Las flores de la señora Matilde

“La señora Matilde medía su vida en base a las flores que su casa decoraban”

REVISTA WRITER AVENUE

Renata Matkovic Canevaro

9/28/20242 min leer

La señora Matilde medía su vida en base a las flores que su casa decoraban. Cada pétalo era una hora, cada flor un día. Pero cuando una de ellas moría, ese tiempo se perdía en el abismo del tiempo y la muerte.

No recordaba desde cuándo sucedía esta condena, esta maldición tan bella que inevitablemente la llevaría bajo tierra. La señora Matilde había decorado toda su hermosa, solitaria e inmensa mansión con flores, esperando vivir lo suficiente para criar a su hija Arabella.

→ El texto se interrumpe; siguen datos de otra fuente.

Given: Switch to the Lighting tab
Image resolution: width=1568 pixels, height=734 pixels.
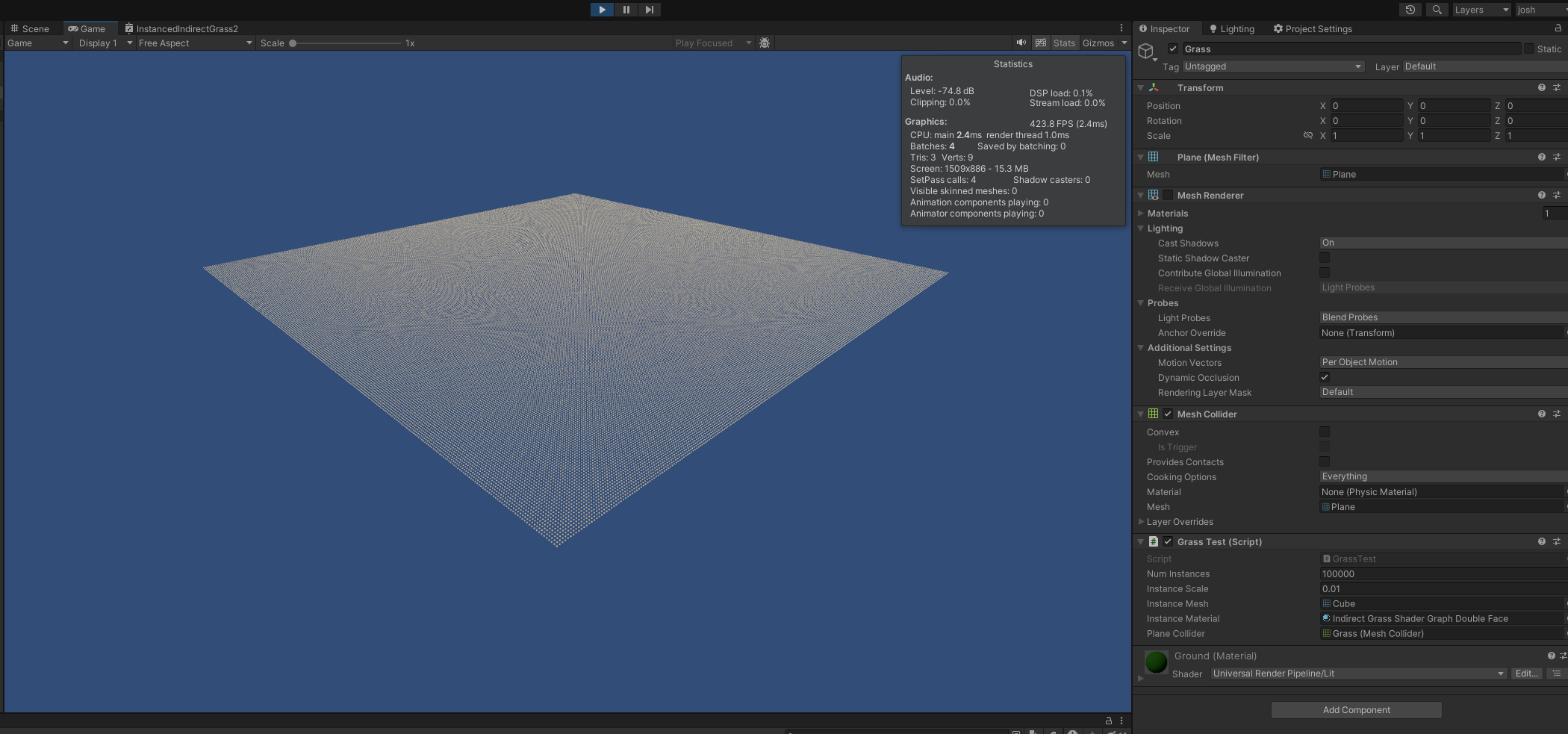Looking at the screenshot, I should 1231,28.
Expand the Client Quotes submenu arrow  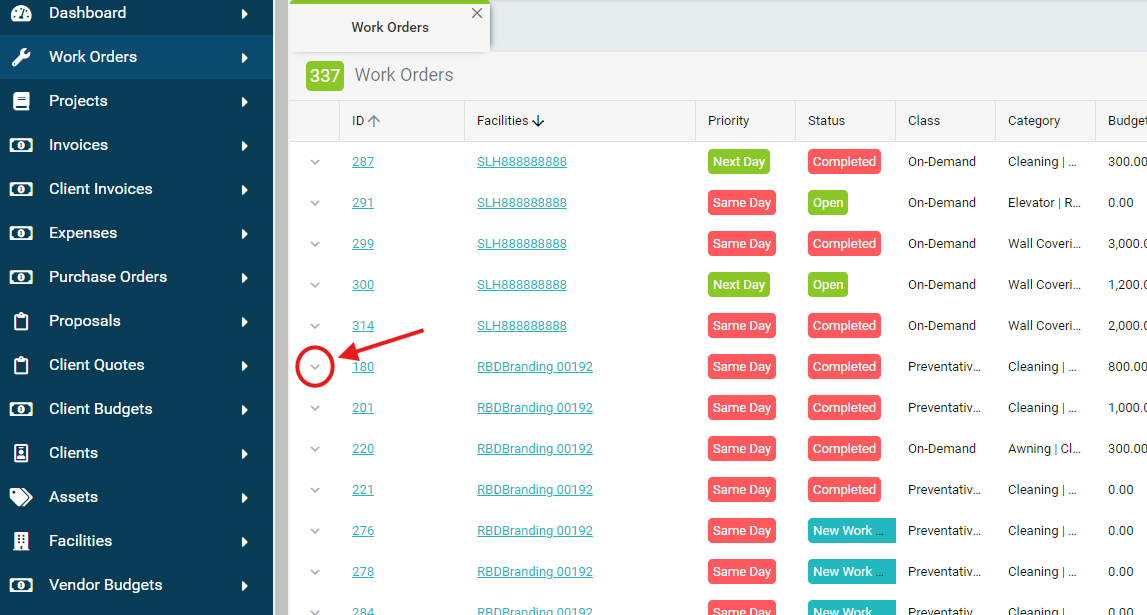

Esta pequeña tan singular, con un brillo en sus ojos de maldad, la observaba con sus iris negros ir de habitación en habitación esparciendo flores de todos los colores en cada rincón. Ella, mientras tanto, se estiraba la falda de los vestidos blancos de seda que solía vestir.

Vestidos arruinados por el paso de los años que le apretaban la cintura y los brazos. Todo el dinero se esfumaba en flores, en retoños y en ramos. Había de toda clase: rosas, margaritas, azucenas y jacintos, estos últimos siendo los favoritos de la señora Matilde.

Podía contemplarlos durante horas, viendo sus pétalos caer y sintiendo sus fuerzas desvanecerse.

Lloraba mientras sus flores se marchitaban, para luego ir a la florería a comprar montones de ejemplares nuevos.

Arabella siempre quedaba en casa. Hablaba con las paredes y se abrazaba a las pinturas de madres. Rezaba y rezaba, pero Dios no la escuchaba.

Hasta que una noche, cansada de hablar con las paredes, se recostó en la cama que plagada de flores estaba. Cerró los ojos e intentó dormir, pero una voz la despertó de su ensueño solitario.

No sabía si era un delirio o un simple susurro del Señor, pero al escucharlo no pudo sino pararse y comenzar a deshojar las flores emocionada. Una por una, contando los días que a su madre le robaba.

Se divertía, pues sentía a su madre desfallecer y su respiración decaer.

De pronto, un suspiro o quizás un grito rompió el silencio de las flores. Allí, en la habitación contigua, su madre yacía inerte en el suelo. Sus cabellos largos y claros ahora eran negros y se esparcían por la habitación.

Arabella sonreía, era la primera vez que lo hacía. Se contempló en el espejo y se imaginó a su madre peinándola, a su madre besándola y a su madre queriéndola.

Pero inútil sería todo. Ahora debería buscar el amor de su madre en las flores marchitas, en su cadáver, en las libélulas que volaban por los pasillos buscando una salida y en los retratos de madres amamantando a sus hijas que con sus ojos de acuarela la miraban.